I actually had a a classical CD once called "The Most Relaxing Classical Album in the World...Ever!" The title even included the ellipses and the exclamation point, which seemed kind of cheeky for a classical musical collection. And I must say, in terms of relaxation, that CD definitely did the job, but...ever?...come on...how can you even measure that? Superlatives are doomed from the start, because once something becomes the biggest, fastest, smallest, richest then people start wanting to top it. Not only are they doomed from the start, but they are almost always not true. Everything being subjective, nothing can truly be superlative.



For our picnic today we went to a large park in Orem built just east of I-15 and south of the Walmart. There are two wading pools, plenty of green space, a playground, a scattering of picnic benches, and a large rotating swing (that in my opinion is too heavy to be any fun at all). It was windy, as you can see, but Callan wanted to get into the water, so right before we left, we let him play for a while. When it was time to go he said he wanted to keep playing. "We thought you might be getting too cold," said mom.

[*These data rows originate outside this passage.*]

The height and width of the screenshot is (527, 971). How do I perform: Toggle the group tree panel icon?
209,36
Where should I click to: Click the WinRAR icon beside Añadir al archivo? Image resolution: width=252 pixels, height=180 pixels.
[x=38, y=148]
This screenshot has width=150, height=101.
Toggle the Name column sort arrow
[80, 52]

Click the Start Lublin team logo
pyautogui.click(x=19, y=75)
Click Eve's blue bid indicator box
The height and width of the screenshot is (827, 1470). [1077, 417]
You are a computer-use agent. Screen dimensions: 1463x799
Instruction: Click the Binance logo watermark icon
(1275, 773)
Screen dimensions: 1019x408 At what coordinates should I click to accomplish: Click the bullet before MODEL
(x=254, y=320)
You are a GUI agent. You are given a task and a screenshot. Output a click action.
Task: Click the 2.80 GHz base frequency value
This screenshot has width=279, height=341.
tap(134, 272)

Callan looked at us and said, "I'm getting too cold," and he hopped out.

We spent the rest of the evening putting kids to bed, and working on the house.


On Saturday we took Melissa's parents and little sister to the Airport and spent the day in Salt Lake.













We visited the LDS Church history Museum where Callan spent almost 30 minutes changing, weighing, dressing, and carrying baby dolls in the "I am a child of God exhibit," and Nolan sat on a giant ABC rug and took his turn holding the dolls.